* **Problem to work on**
From the first line to the last, print the data exactly as written.

* **Task material**
★ ★ ★ ★ ★ ★ ★
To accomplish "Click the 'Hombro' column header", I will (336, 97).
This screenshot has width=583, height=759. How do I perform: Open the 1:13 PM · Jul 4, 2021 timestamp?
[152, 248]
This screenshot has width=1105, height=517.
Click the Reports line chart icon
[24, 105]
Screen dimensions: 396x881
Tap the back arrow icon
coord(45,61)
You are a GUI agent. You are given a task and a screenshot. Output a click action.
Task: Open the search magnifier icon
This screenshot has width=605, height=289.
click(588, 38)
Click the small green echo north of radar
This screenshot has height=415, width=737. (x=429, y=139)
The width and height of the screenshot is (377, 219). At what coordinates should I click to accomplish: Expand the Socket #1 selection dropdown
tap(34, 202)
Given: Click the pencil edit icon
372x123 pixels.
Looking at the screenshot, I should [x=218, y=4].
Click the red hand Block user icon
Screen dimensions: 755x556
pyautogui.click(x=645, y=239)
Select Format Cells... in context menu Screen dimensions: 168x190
★ ★ ★ ★ ★ ★ ★
* **Expected output**
To accomplish "Click the 'Hombro' column header", I will (336, 97).
This screenshot has width=583, height=759. How do I perform: Open the 1:13 PM · Jul 4, 2021 timestamp?
[152, 248]
This screenshot has width=1105, height=517.
Click the Reports line chart icon
[24, 105]
Screen dimensions: 396x881
Tap the back arrow icon
coord(45,61)
You are a GUI agent. You are given a task and a screenshot. Output a click action.
Task: Open the search magnifier icon
This screenshot has width=605, height=289.
click(588, 38)
Click the small green echo north of radar
This screenshot has height=415, width=737. (x=429, y=139)
The width and height of the screenshot is (377, 219). At what coordinates should I click to accomplish: Expand the Socket #1 selection dropdown
tap(34, 202)
Given: Click the pencil edit icon
372x123 pixels.
Looking at the screenshot, I should [x=218, y=4].
Click the red hand Block user icon
Screen dimensions: 755x556
pyautogui.click(x=645, y=239)
Select Format Cells... in context menu Screen dimensions: 168x190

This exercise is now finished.